Stored data entries
=-=-=

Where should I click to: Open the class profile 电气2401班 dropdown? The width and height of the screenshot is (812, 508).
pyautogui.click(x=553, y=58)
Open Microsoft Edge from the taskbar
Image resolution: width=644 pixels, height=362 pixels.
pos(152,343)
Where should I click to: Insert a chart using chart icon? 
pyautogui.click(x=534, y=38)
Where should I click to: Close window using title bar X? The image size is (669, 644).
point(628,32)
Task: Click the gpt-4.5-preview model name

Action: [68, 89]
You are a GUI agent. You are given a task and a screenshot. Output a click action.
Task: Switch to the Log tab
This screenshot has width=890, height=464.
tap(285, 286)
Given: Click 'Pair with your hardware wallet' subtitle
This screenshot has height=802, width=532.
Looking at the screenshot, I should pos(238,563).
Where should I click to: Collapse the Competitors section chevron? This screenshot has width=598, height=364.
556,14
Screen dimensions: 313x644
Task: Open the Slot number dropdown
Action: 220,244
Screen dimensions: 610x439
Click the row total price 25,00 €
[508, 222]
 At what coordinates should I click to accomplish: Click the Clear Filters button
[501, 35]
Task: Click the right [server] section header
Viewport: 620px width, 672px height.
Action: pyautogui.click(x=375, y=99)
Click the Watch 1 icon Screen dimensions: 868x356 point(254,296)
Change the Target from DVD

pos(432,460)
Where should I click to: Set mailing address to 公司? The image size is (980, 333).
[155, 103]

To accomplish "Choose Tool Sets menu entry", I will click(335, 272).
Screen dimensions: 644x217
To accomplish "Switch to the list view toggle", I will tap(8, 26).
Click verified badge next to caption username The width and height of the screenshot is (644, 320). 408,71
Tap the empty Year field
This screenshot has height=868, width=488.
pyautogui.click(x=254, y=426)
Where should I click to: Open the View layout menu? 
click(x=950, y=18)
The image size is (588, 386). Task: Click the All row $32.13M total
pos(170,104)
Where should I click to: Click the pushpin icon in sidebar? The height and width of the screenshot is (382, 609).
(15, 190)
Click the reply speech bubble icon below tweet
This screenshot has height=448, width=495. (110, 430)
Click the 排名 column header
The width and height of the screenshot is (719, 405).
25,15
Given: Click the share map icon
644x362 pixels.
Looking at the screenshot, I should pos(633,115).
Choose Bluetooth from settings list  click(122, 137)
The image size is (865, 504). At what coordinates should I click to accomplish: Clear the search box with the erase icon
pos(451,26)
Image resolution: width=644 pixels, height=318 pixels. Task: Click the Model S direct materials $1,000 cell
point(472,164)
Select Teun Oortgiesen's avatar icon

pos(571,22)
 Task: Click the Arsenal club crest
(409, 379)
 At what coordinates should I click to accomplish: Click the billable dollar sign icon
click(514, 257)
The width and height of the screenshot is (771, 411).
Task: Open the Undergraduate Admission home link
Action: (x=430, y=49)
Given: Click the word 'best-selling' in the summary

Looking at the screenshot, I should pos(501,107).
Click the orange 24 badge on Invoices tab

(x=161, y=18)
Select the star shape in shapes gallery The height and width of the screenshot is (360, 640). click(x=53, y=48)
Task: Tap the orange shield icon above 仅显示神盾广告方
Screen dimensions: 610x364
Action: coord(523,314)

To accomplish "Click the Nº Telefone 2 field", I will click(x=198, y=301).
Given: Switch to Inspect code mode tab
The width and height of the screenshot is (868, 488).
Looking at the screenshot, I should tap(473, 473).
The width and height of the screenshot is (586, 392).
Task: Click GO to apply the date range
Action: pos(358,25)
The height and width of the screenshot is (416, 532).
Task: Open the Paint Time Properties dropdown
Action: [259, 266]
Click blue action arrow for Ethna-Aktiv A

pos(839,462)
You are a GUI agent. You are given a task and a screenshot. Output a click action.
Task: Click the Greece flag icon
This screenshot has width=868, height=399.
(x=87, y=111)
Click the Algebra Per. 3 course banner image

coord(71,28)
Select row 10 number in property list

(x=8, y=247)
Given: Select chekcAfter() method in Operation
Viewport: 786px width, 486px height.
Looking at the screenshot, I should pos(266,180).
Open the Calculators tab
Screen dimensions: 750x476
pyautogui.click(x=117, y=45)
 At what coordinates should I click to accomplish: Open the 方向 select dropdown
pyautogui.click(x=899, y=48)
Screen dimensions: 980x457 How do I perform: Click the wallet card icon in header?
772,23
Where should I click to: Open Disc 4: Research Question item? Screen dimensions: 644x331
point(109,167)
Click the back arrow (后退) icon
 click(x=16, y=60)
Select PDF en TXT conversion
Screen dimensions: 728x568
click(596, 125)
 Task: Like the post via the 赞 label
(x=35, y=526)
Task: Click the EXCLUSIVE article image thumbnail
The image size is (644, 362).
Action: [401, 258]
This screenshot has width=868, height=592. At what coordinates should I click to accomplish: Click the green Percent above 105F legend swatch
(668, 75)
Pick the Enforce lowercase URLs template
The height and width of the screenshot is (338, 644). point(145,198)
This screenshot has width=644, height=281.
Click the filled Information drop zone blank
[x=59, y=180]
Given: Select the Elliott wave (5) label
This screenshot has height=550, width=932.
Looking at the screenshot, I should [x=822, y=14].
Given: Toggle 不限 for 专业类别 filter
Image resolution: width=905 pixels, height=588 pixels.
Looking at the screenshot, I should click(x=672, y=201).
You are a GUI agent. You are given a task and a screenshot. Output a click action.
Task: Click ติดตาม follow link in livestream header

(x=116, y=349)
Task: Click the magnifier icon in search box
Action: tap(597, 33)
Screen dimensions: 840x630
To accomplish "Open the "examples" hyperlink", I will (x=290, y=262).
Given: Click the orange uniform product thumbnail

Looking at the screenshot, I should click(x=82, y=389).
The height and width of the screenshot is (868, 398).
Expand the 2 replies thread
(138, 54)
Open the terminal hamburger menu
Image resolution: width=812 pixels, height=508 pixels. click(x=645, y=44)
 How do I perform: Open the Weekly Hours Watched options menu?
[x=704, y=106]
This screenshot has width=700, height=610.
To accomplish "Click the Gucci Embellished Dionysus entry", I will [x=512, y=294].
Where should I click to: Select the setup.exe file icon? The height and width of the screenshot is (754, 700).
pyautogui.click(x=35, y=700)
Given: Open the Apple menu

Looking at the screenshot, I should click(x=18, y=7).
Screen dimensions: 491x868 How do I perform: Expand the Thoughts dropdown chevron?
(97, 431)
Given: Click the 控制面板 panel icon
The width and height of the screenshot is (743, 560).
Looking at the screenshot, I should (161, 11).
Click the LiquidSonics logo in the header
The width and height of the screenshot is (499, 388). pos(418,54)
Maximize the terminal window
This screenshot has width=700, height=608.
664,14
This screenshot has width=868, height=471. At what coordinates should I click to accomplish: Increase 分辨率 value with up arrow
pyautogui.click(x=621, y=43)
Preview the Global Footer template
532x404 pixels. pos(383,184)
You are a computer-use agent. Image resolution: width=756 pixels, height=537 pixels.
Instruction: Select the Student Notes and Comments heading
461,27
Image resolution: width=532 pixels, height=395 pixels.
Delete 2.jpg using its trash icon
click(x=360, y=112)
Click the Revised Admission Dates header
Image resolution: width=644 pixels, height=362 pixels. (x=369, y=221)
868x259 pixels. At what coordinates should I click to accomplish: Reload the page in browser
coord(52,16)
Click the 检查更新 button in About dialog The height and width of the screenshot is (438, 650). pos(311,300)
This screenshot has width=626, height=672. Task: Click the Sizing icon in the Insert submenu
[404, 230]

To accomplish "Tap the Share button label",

=-=-=

**Description of the task**
Give every entry back unchanged. Leave none out.

**Your solution**
Where should I click to: Open the class profile 电气2401班 dropdown? The width and height of the screenshot is (812, 508).
pyautogui.click(x=553, y=58)
Open Microsoft Edge from the taskbar
Image resolution: width=644 pixels, height=362 pixels.
pos(152,343)
Where should I click to: Insert a chart using chart icon? 
pyautogui.click(x=534, y=38)
Where should I click to: Close window using title bar X? The image size is (669, 644).
point(628,32)
Task: Click the gpt-4.5-preview model name

Action: [68, 89]
You are a GUI agent. You are given a task and a screenshot. Output a click action.
Task: Switch to the Log tab
This screenshot has width=890, height=464.
tap(285, 286)
Given: Click 'Pair with your hardware wallet' subtitle
This screenshot has height=802, width=532.
Looking at the screenshot, I should pos(238,563).
Where should I click to: Collapse the Competitors section chevron? This screenshot has width=598, height=364.
556,14
Screen dimensions: 313x644
Task: Open the Slot number dropdown
Action: 220,244
Screen dimensions: 610x439
Click the row total price 25,00 €
[508, 222]
 At what coordinates should I click to accomplish: Click the Clear Filters button
[501, 35]
Task: Click the right [server] section header
Viewport: 620px width, 672px height.
Action: pyautogui.click(x=375, y=99)
Click the Watch 1 icon Screen dimensions: 868x356 point(254,296)
Change the Target from DVD

pos(432,460)
Where should I click to: Set mailing address to 公司? The image size is (980, 333).
[155, 103]

To accomplish "Choose Tool Sets menu entry", I will click(335, 272).
Screen dimensions: 644x217
To accomplish "Switch to the list view toggle", I will tap(8, 26).
Click verified badge next to caption username The width and height of the screenshot is (644, 320). 408,71
Tap the empty Year field
This screenshot has height=868, width=488.
pyautogui.click(x=254, y=426)
Where should I click to: Open the View layout menu? 
click(x=950, y=18)
The image size is (588, 386). Task: Click the All row $32.13M total
pos(170,104)
Where should I click to: Click the pushpin icon in sidebar? The height and width of the screenshot is (382, 609).
(15, 190)
Click the reply speech bubble icon below tweet
This screenshot has height=448, width=495. (110, 430)
Click the 排名 column header
The width and height of the screenshot is (719, 405).
25,15
Given: Click the share map icon
644x362 pixels.
Looking at the screenshot, I should pos(633,115).
Choose Bluetooth from settings list  click(122, 137)
The image size is (865, 504). At what coordinates should I click to accomplish: Clear the search box with the erase icon
pos(451,26)
Image resolution: width=644 pixels, height=318 pixels. Task: Click the Model S direct materials $1,000 cell
point(472,164)
Select Teun Oortgiesen's avatar icon

pos(571,22)
 Task: Click the Arsenal club crest
(409, 379)
 At what coordinates should I click to accomplish: Click the billable dollar sign icon
click(514, 257)
The width and height of the screenshot is (771, 411).
Task: Open the Undergraduate Admission home link
Action: (x=430, y=49)
Given: Click the word 'best-selling' in the summary

Looking at the screenshot, I should pos(501,107).
Click the orange 24 badge on Invoices tab

(x=161, y=18)
Select the star shape in shapes gallery The height and width of the screenshot is (360, 640). click(x=53, y=48)
Task: Tap the orange shield icon above 仅显示神盾广告方
Screen dimensions: 610x364
Action: coord(523,314)

To accomplish "Click the Nº Telefone 2 field", I will click(x=198, y=301).
Given: Switch to Inspect code mode tab
The width and height of the screenshot is (868, 488).
Looking at the screenshot, I should tap(473, 473).
The width and height of the screenshot is (586, 392).
Task: Click GO to apply the date range
Action: pos(358,25)
The height and width of the screenshot is (416, 532).
Task: Open the Paint Time Properties dropdown
Action: [259, 266]
Click blue action arrow for Ethna-Aktiv A

pos(839,462)
You are a GUI agent. You are given a task and a screenshot. Output a click action.
Task: Click the Greece flag icon
This screenshot has width=868, height=399.
(x=87, y=111)
Click the Algebra Per. 3 course banner image

coord(71,28)
Select row 10 number in property list

(x=8, y=247)
Given: Select chekcAfter() method in Operation
Viewport: 786px width, 486px height.
Looking at the screenshot, I should pos(266,180).
Open the Calculators tab
Screen dimensions: 750x476
pyautogui.click(x=117, y=45)
 At what coordinates should I click to accomplish: Open the 方向 select dropdown
pyautogui.click(x=899, y=48)
Screen dimensions: 980x457 How do I perform: Click the wallet card icon in header?
772,23
Where should I click to: Open Disc 4: Research Question item? Screen dimensions: 644x331
point(109,167)
Click the back arrow (后退) icon
 click(x=16, y=60)
Select PDF en TXT conversion
Screen dimensions: 728x568
click(596, 125)
 Task: Like the post via the 赞 label
(x=35, y=526)
Task: Click the EXCLUSIVE article image thumbnail
The image size is (644, 362).
Action: [401, 258]
This screenshot has width=868, height=592. At what coordinates should I click to accomplish: Click the green Percent above 105F legend swatch
(668, 75)
Pick the Enforce lowercase URLs template
The height and width of the screenshot is (338, 644). point(145,198)
This screenshot has width=644, height=281.
Click the filled Information drop zone blank
[x=59, y=180]
Given: Select the Elliott wave (5) label
This screenshot has height=550, width=932.
Looking at the screenshot, I should [x=822, y=14].
Given: Toggle 不限 for 专业类别 filter
Image resolution: width=905 pixels, height=588 pixels.
Looking at the screenshot, I should click(x=672, y=201).
You are a GUI agent. You are given a task and a screenshot. Output a click action.
Task: Click ติดตาม follow link in livestream header

(x=116, y=349)
Task: Click the magnifier icon in search box
Action: tap(597, 33)
Screen dimensions: 840x630
To accomplish "Open the "examples" hyperlink", I will (x=290, y=262).
Given: Click the orange uniform product thumbnail

Looking at the screenshot, I should click(x=82, y=389).
The height and width of the screenshot is (868, 398).
Expand the 2 replies thread
(138, 54)
Open the terminal hamburger menu
Image resolution: width=812 pixels, height=508 pixels. click(x=645, y=44)
 How do I perform: Open the Weekly Hours Watched options menu?
[x=704, y=106]
This screenshot has width=700, height=610.
To accomplish "Click the Gucci Embellished Dionysus entry", I will [x=512, y=294].
Where should I click to: Select the setup.exe file icon? The height and width of the screenshot is (754, 700).
pyautogui.click(x=35, y=700)
Given: Open the Apple menu

Looking at the screenshot, I should click(x=18, y=7).
Screen dimensions: 491x868 How do I perform: Expand the Thoughts dropdown chevron?
(97, 431)
Given: Click the 控制面板 panel icon
The width and height of the screenshot is (743, 560).
Looking at the screenshot, I should (161, 11).
Click the LiquidSonics logo in the header
The width and height of the screenshot is (499, 388). pos(418,54)
Maximize the terminal window
This screenshot has width=700, height=608.
664,14
This screenshot has width=868, height=471. At what coordinates should I click to accomplish: Increase 分辨率 value with up arrow
pyautogui.click(x=621, y=43)
Preview the Global Footer template
532x404 pixels. pos(383,184)
You are a computer-use agent. Image resolution: width=756 pixels, height=537 pixels.
Instruction: Select the Student Notes and Comments heading
461,27
Image resolution: width=532 pixels, height=395 pixels.
Delete 2.jpg using its trash icon
click(x=360, y=112)
Click the Revised Admission Dates header
Image resolution: width=644 pixels, height=362 pixels. (x=369, y=221)
868x259 pixels. At what coordinates should I click to accomplish: Reload the page in browser
coord(52,16)
Click the 检查更新 button in About dialog The height and width of the screenshot is (438, 650). pos(311,300)
This screenshot has width=626, height=672. Task: Click the Sizing icon in the Insert submenu
[404, 230]

To accomplish "Tap the Share button label",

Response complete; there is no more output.